*** Records for this task Section Begins ***

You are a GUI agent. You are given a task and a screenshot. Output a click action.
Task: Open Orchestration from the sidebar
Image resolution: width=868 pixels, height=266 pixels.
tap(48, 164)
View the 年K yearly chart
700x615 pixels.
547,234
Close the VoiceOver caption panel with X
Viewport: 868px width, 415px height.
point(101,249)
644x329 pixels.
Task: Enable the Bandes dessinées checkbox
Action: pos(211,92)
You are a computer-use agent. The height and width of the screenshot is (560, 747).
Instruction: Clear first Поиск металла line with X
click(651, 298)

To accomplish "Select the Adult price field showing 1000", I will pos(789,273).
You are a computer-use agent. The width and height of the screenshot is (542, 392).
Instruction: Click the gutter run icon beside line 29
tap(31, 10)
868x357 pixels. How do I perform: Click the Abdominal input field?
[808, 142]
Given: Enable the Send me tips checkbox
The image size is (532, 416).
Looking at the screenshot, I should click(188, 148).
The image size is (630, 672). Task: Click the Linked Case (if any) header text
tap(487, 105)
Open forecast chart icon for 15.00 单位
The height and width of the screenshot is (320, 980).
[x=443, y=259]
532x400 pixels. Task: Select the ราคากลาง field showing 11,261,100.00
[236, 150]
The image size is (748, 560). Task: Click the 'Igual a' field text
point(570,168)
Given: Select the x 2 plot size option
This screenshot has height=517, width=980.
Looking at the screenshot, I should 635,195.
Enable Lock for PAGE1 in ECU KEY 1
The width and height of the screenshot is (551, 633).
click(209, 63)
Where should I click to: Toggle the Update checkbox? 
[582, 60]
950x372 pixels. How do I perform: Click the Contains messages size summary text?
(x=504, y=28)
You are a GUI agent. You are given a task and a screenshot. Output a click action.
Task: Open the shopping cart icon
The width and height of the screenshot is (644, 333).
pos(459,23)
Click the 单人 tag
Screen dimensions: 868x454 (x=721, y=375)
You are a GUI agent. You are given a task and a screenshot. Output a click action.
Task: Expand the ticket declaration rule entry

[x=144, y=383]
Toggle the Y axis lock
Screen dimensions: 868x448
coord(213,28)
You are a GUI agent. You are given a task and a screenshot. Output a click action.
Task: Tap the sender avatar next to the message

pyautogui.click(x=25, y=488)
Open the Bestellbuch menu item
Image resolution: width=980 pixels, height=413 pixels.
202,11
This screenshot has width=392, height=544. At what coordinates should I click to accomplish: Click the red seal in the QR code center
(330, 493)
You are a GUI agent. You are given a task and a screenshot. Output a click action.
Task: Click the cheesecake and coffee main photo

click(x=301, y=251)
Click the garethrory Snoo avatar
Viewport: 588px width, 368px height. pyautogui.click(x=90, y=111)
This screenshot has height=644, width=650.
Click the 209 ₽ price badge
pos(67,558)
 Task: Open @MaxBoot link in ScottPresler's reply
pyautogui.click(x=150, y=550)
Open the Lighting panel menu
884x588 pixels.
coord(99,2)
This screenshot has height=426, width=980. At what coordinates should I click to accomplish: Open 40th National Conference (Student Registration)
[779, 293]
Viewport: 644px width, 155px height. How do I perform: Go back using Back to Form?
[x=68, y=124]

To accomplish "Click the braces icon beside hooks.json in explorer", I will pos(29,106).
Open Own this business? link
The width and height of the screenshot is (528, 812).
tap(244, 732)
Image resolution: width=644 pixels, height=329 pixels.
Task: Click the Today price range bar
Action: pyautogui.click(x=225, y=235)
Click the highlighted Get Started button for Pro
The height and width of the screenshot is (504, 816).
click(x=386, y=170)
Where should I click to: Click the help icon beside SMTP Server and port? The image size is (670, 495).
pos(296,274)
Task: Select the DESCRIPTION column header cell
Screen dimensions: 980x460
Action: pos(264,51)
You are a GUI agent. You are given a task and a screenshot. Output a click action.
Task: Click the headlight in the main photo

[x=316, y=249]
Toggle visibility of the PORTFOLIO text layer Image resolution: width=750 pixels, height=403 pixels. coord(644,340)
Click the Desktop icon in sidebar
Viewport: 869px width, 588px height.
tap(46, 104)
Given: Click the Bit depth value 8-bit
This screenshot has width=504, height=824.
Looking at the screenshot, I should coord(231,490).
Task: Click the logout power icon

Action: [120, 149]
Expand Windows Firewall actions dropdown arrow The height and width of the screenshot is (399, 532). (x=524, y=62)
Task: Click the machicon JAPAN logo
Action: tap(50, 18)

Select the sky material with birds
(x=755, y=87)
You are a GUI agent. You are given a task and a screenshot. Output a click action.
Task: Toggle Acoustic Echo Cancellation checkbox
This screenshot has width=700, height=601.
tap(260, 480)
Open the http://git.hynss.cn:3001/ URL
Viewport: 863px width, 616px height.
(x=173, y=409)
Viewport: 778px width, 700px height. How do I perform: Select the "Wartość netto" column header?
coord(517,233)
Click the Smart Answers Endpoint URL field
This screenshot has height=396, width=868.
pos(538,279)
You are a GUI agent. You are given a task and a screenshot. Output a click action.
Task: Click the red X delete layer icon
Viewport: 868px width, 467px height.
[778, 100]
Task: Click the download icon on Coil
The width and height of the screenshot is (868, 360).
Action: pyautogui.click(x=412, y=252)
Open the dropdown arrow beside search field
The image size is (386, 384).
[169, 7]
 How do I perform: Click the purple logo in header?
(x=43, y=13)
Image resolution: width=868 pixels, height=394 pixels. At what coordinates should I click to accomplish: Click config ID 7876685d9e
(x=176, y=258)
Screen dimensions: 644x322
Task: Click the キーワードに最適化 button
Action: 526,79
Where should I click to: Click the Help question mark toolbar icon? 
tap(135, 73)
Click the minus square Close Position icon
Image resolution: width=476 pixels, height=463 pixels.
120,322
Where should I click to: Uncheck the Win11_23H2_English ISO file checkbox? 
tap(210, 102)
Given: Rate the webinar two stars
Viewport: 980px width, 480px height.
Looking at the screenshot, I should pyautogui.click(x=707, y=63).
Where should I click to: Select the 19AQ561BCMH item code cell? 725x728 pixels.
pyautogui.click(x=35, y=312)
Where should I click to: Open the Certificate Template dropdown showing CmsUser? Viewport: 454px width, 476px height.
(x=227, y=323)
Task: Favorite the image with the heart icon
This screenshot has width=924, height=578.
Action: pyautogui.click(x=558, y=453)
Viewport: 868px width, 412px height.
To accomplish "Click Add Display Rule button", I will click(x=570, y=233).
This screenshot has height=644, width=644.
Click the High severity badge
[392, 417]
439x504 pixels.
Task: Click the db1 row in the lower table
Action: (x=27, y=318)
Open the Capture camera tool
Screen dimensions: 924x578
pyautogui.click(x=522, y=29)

*** Records for this task Section Ends ***

- Description of the task
Report each line in the entries where the string "computer" occurs.

- Expected output
You are a computer-use agent. The height and width of the screenshot is (560, 747).
You are a computer-use agent. The width and height of the screenshot is (542, 392).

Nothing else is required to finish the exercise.